Records from a data source

┌──

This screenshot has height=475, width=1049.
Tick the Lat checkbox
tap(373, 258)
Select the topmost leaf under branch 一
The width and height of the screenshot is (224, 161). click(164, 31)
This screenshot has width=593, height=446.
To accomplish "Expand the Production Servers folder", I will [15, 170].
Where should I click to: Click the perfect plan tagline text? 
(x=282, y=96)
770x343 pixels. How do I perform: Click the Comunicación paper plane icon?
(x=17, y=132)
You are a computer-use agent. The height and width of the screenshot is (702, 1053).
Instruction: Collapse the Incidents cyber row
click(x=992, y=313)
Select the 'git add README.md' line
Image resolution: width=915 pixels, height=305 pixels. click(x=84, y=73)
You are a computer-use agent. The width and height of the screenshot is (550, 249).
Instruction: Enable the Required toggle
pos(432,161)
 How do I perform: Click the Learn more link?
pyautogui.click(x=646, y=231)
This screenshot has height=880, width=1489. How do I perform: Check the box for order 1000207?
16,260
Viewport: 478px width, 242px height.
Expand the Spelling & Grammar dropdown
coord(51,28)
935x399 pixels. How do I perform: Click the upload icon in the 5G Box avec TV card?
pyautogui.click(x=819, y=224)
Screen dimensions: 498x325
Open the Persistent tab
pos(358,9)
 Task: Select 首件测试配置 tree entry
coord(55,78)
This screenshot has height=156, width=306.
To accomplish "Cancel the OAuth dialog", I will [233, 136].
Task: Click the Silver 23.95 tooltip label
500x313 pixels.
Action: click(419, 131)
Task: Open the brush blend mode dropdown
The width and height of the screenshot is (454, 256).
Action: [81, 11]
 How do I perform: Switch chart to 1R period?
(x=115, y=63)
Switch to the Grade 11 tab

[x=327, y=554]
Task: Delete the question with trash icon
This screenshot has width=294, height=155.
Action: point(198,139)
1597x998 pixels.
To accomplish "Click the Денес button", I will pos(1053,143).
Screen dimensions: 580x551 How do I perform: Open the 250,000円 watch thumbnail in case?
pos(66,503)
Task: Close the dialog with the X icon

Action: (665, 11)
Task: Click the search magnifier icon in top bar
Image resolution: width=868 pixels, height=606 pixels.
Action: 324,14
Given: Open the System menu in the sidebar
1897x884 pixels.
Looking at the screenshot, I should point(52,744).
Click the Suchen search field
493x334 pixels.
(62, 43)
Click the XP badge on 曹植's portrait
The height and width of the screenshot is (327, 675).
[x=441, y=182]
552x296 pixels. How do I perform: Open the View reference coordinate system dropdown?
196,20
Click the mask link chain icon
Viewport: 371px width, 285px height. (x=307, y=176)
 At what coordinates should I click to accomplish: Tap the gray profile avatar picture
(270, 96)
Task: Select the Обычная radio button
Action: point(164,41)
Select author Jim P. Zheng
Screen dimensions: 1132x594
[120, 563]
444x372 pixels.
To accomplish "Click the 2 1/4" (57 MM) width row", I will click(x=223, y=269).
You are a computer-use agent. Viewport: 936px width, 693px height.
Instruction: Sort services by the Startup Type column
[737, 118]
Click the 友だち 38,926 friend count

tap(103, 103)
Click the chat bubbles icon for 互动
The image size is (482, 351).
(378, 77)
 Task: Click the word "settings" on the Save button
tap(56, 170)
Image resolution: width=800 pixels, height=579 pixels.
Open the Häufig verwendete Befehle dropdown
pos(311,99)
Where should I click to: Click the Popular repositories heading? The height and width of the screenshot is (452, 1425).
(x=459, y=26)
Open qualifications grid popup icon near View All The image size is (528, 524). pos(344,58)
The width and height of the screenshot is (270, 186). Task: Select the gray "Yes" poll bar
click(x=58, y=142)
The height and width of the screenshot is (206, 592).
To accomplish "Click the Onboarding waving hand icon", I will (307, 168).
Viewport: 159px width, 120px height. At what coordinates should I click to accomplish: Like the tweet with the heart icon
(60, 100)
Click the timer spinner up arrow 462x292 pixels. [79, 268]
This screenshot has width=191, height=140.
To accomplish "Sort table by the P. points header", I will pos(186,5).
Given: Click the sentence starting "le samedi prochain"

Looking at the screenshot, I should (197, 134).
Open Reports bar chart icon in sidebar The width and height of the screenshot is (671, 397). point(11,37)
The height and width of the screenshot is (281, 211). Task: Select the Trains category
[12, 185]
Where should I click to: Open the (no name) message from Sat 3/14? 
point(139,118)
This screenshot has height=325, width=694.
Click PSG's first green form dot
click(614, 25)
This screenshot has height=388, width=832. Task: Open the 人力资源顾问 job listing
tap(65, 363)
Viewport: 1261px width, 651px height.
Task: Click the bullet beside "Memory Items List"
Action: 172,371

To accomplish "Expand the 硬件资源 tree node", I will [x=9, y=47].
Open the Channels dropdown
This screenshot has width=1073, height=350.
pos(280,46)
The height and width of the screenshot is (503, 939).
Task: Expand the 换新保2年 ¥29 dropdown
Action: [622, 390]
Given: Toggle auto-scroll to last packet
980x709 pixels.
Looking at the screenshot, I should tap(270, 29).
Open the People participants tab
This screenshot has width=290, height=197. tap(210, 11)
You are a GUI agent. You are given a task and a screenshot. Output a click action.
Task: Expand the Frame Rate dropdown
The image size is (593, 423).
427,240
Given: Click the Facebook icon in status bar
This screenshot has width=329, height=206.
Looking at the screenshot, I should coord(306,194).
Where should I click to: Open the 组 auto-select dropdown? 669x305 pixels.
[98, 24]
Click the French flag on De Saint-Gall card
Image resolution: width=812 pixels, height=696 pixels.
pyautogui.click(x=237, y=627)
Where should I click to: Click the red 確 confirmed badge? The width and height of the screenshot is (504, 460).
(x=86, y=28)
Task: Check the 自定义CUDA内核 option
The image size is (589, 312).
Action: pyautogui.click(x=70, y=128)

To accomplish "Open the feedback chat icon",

└──

Work required -
Every line above with the string "agent" in it should be copied into the answer.

Expected answer -
You are a computer-use agent. The height and width of the screenshot is (702, 1053).
You are a computer-use agent. The width and height of the screenshot is (550, 249).
You are a computer-use agent. Viewport: 936px width, 693px height.
You are a GUI agent. You are given a task and a screenshot. Output a click action.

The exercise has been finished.